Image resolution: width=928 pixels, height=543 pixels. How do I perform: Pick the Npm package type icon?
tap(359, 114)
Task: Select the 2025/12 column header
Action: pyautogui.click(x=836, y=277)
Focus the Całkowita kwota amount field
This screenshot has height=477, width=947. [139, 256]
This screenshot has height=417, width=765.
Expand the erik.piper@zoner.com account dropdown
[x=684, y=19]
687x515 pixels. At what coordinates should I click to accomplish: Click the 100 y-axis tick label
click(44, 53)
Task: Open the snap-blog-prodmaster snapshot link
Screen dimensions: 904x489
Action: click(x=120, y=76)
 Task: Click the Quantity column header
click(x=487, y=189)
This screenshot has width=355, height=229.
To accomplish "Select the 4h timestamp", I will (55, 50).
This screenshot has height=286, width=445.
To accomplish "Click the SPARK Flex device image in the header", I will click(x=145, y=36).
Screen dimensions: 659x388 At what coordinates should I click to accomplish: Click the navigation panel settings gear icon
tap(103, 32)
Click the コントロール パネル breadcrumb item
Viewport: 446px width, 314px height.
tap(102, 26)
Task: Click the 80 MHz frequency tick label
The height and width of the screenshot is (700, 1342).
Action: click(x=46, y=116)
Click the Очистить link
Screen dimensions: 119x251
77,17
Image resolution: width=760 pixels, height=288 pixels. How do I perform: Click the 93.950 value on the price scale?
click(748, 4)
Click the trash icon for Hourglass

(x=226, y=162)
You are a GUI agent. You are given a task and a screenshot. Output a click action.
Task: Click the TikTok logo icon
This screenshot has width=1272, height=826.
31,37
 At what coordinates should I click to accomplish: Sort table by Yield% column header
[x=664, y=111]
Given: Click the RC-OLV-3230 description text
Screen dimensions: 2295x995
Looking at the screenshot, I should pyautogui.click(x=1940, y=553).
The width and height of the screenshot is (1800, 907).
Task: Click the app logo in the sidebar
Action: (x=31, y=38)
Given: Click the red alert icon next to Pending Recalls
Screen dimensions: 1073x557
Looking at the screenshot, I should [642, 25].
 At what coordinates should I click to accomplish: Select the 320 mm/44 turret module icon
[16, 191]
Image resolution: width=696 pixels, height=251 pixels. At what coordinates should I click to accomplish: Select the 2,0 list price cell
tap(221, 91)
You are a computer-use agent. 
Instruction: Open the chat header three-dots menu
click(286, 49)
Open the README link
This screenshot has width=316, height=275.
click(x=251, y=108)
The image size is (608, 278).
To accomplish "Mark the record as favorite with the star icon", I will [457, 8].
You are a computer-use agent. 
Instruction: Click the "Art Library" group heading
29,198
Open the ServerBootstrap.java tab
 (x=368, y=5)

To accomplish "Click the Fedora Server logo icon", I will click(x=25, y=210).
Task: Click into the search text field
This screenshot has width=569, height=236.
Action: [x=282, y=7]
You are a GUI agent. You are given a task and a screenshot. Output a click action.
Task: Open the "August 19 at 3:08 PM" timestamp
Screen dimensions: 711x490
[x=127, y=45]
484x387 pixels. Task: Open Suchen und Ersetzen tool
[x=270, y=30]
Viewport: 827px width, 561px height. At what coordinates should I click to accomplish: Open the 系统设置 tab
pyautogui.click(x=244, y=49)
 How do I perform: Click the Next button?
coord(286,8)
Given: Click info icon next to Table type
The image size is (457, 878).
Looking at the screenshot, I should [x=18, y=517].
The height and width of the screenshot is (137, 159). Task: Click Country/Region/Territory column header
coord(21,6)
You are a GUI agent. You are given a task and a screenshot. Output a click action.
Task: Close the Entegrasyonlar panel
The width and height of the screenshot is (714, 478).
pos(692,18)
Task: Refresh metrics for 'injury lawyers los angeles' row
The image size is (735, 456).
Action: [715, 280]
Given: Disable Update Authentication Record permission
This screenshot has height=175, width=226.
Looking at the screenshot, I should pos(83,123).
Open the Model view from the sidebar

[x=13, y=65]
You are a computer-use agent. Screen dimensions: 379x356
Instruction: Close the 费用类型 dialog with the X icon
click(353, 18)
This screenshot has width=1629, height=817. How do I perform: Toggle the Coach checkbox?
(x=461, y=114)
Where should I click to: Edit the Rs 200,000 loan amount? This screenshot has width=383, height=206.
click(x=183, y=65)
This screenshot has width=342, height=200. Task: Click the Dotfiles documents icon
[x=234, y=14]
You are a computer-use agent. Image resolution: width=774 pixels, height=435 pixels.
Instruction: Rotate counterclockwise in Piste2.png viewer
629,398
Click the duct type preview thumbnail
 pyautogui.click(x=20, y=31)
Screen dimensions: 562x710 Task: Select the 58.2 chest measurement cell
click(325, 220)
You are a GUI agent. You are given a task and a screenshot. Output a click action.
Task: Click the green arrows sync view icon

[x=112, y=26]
----------------------------------------
» What you will do
All entries must come back exactly as they were written.

» Written solution
Image resolution: width=928 pixels, height=543 pixels. How do I perform: Pick the Npm package type icon?
tap(359, 114)
Task: Select the 2025/12 column header
Action: pyautogui.click(x=836, y=277)
Focus the Całkowita kwota amount field
This screenshot has height=477, width=947. [139, 256]
This screenshot has height=417, width=765.
Expand the erik.piper@zoner.com account dropdown
[x=684, y=19]
687x515 pixels. At what coordinates should I click to accomplish: Click the 100 y-axis tick label
click(44, 53)
Task: Open the snap-blog-prodmaster snapshot link
Screen dimensions: 904x489
Action: click(x=120, y=76)
 Task: Click the Quantity column header
click(x=487, y=189)
This screenshot has width=355, height=229.
To accomplish "Select the 4h timestamp", I will (55, 50).
This screenshot has height=286, width=445.
To accomplish "Click the SPARK Flex device image in the header", I will click(x=145, y=36).
Screen dimensions: 659x388 At what coordinates should I click to accomplish: Click the navigation panel settings gear icon
tap(103, 32)
Click the コントロール パネル breadcrumb item
Viewport: 446px width, 314px height.
tap(102, 26)
Task: Click the 80 MHz frequency tick label
The height and width of the screenshot is (700, 1342).
Action: click(x=46, y=116)
Click the Очистить link
Screen dimensions: 119x251
77,17
Image resolution: width=760 pixels, height=288 pixels. How do I perform: Click the 93.950 value on the price scale?
click(748, 4)
Click the trash icon for Hourglass

(x=226, y=162)
You are a GUI agent. You are given a task and a screenshot. Output a click action.
Task: Click the TikTok logo icon
This screenshot has width=1272, height=826.
31,37
 At what coordinates should I click to accomplish: Sort table by Yield% column header
[x=664, y=111]
Given: Click the RC-OLV-3230 description text
Screen dimensions: 2295x995
Looking at the screenshot, I should pyautogui.click(x=1940, y=553).
The width and height of the screenshot is (1800, 907).
Task: Click the app logo in the sidebar
Action: (x=31, y=38)
Given: Click the red alert icon next to Pending Recalls
Screen dimensions: 1073x557
Looking at the screenshot, I should [642, 25].
 At what coordinates should I click to accomplish: Select the 320 mm/44 turret module icon
[16, 191]
Image resolution: width=696 pixels, height=251 pixels. At what coordinates should I click to accomplish: Select the 2,0 list price cell
tap(221, 91)
You are a computer-use agent. 
Instruction: Open the chat header three-dots menu
click(286, 49)
Open the README link
This screenshot has width=316, height=275.
click(x=251, y=108)
The image size is (608, 278).
To accomplish "Mark the record as favorite with the star icon", I will [457, 8].
You are a computer-use agent. 
Instruction: Click the "Art Library" group heading
29,198
Open the ServerBootstrap.java tab
 (x=368, y=5)

To accomplish "Click the Fedora Server logo icon", I will click(x=25, y=210).
Task: Click into the search text field
This screenshot has width=569, height=236.
Action: [x=282, y=7]
You are a GUI agent. You are given a task and a screenshot. Output a click action.
Task: Open the "August 19 at 3:08 PM" timestamp
Screen dimensions: 711x490
[x=127, y=45]
484x387 pixels. Task: Open Suchen und Ersetzen tool
[x=270, y=30]
Viewport: 827px width, 561px height. At what coordinates should I click to accomplish: Open the 系统设置 tab
pyautogui.click(x=244, y=49)
 How do I perform: Click the Next button?
coord(286,8)
Given: Click info icon next to Table type
The image size is (457, 878).
Looking at the screenshot, I should [x=18, y=517].
The height and width of the screenshot is (137, 159). Task: Click Country/Region/Territory column header
coord(21,6)
You are a GUI agent. You are given a task and a screenshot. Output a click action.
Task: Close the Entegrasyonlar panel
The width and height of the screenshot is (714, 478).
pos(692,18)
Task: Refresh metrics for 'injury lawyers los angeles' row
The image size is (735, 456).
Action: [715, 280]
Given: Disable Update Authentication Record permission
This screenshot has height=175, width=226.
Looking at the screenshot, I should pos(83,123).
Open the Model view from the sidebar

[x=13, y=65]
You are a computer-use agent. Screen dimensions: 379x356
Instruction: Close the 费用类型 dialog with the X icon
click(353, 18)
This screenshot has width=1629, height=817. How do I perform: Toggle the Coach checkbox?
(x=461, y=114)
Where should I click to: Edit the Rs 200,000 loan amount? This screenshot has width=383, height=206.
click(x=183, y=65)
This screenshot has width=342, height=200. Task: Click the Dotfiles documents icon
[x=234, y=14]
You are a computer-use agent. Image resolution: width=774 pixels, height=435 pixels.
Instruction: Rotate counterclockwise in Piste2.png viewer
629,398
Click the duct type preview thumbnail
 pyautogui.click(x=20, y=31)
Screen dimensions: 562x710 Task: Select the 58.2 chest measurement cell
click(325, 220)
You are a GUI agent. You are given a task and a screenshot. Output a click action.
Task: Click the green arrows sync view icon

[x=112, y=26]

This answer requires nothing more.